• [Record set]:
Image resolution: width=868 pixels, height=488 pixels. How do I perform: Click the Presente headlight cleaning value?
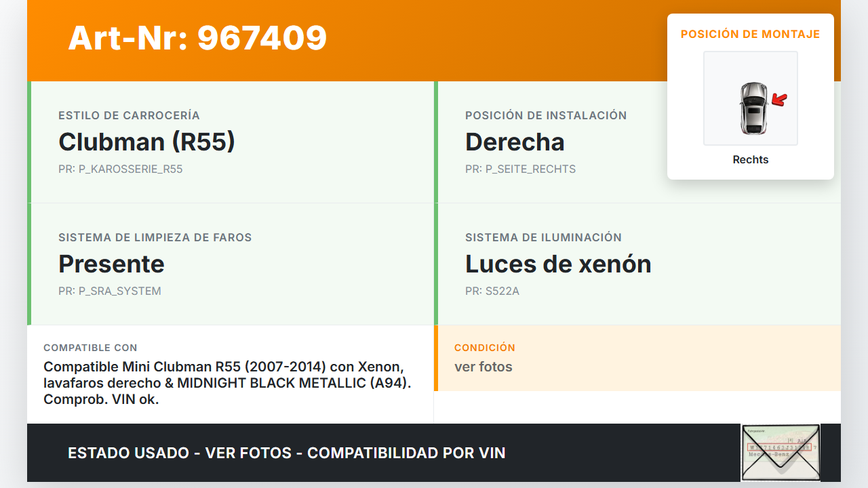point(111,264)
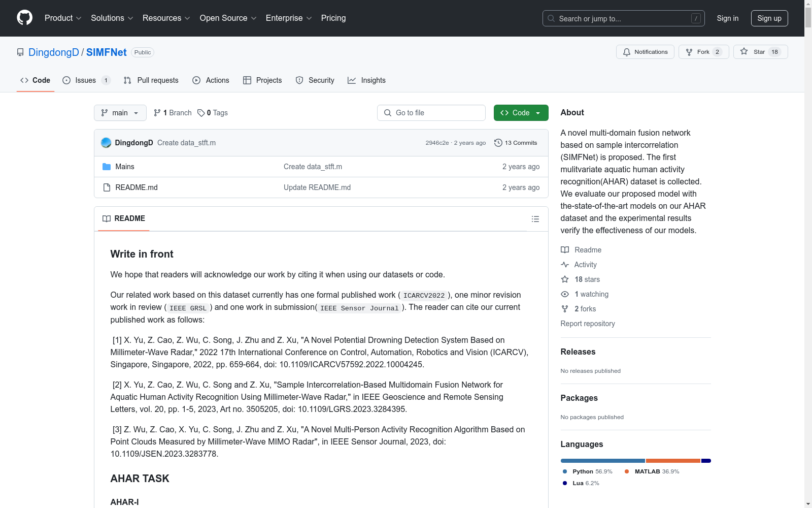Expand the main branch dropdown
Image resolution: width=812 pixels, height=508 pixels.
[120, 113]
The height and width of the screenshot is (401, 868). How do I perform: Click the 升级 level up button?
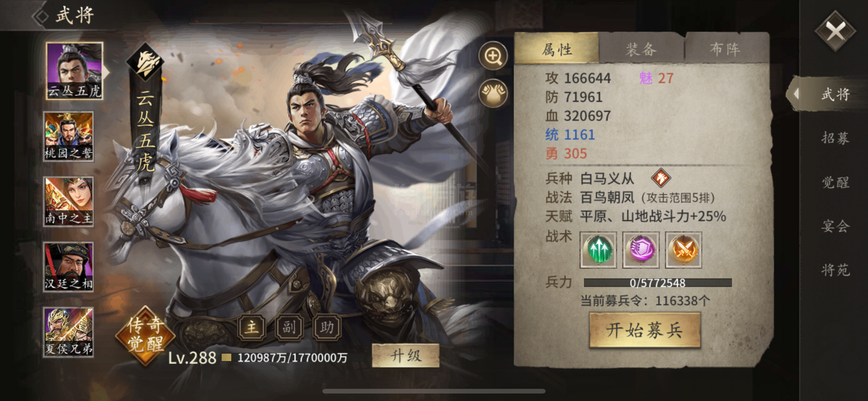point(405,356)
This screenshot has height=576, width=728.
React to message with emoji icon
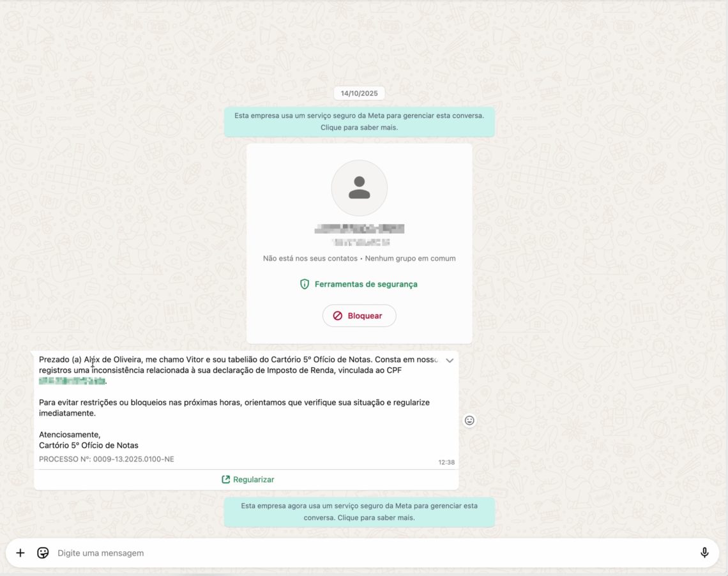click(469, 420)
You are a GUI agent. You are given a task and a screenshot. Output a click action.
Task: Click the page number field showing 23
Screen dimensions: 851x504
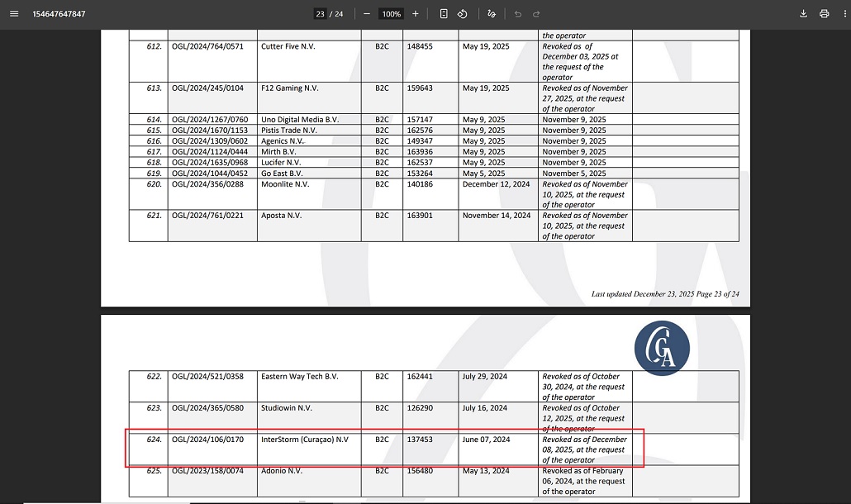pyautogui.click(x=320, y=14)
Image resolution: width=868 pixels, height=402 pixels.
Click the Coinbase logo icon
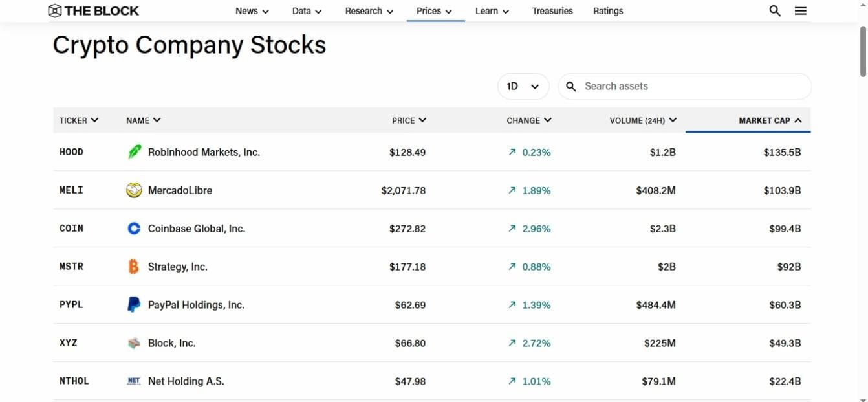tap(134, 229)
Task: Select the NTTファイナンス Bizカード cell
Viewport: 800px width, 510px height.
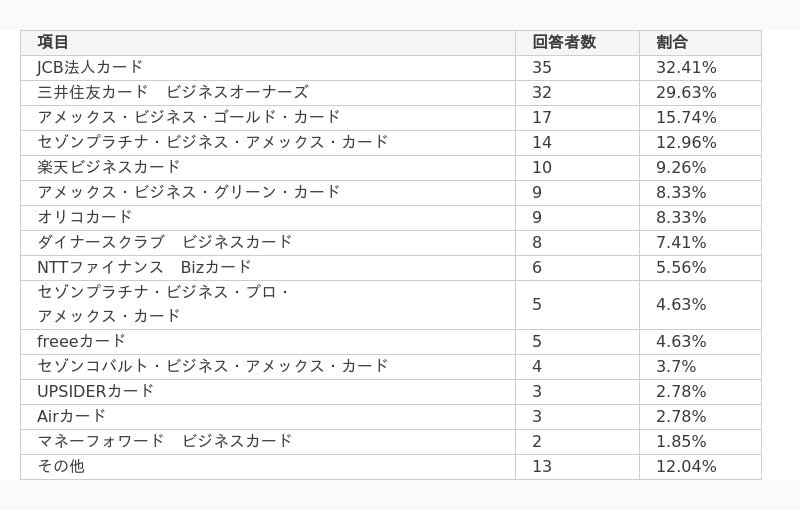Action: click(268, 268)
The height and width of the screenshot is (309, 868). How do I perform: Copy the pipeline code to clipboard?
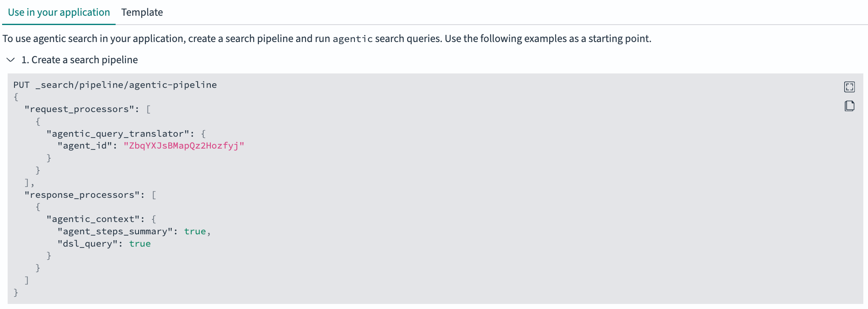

• [Your objective]:
In the records above, find the line containing "The height and width of the screenshot is (401, 868).". Reproduce it and every line after it through the last line, omitting pictures.

• [Written response]:
The height and width of the screenshot is (401, 868). How do I perform: Click the 升级 level up button?
point(405,356)
This screenshot has height=576, width=728.
React to message with emoji icon
click(469, 420)
You are a GUI agent. You are given a task and a screenshot. Output a click action.
Task: Click the page number field showing 23
Screen dimensions: 851x504
pyautogui.click(x=320, y=14)
Image resolution: width=868 pixels, height=402 pixels.
Click the Coinbase logo icon
tap(134, 229)
Task: Select the NTTファイナンス Bizカード cell
Viewport: 800px width, 510px height.
Action: click(268, 268)
The height and width of the screenshot is (309, 868). How do I perform: Copy the pipeline code to clipboard?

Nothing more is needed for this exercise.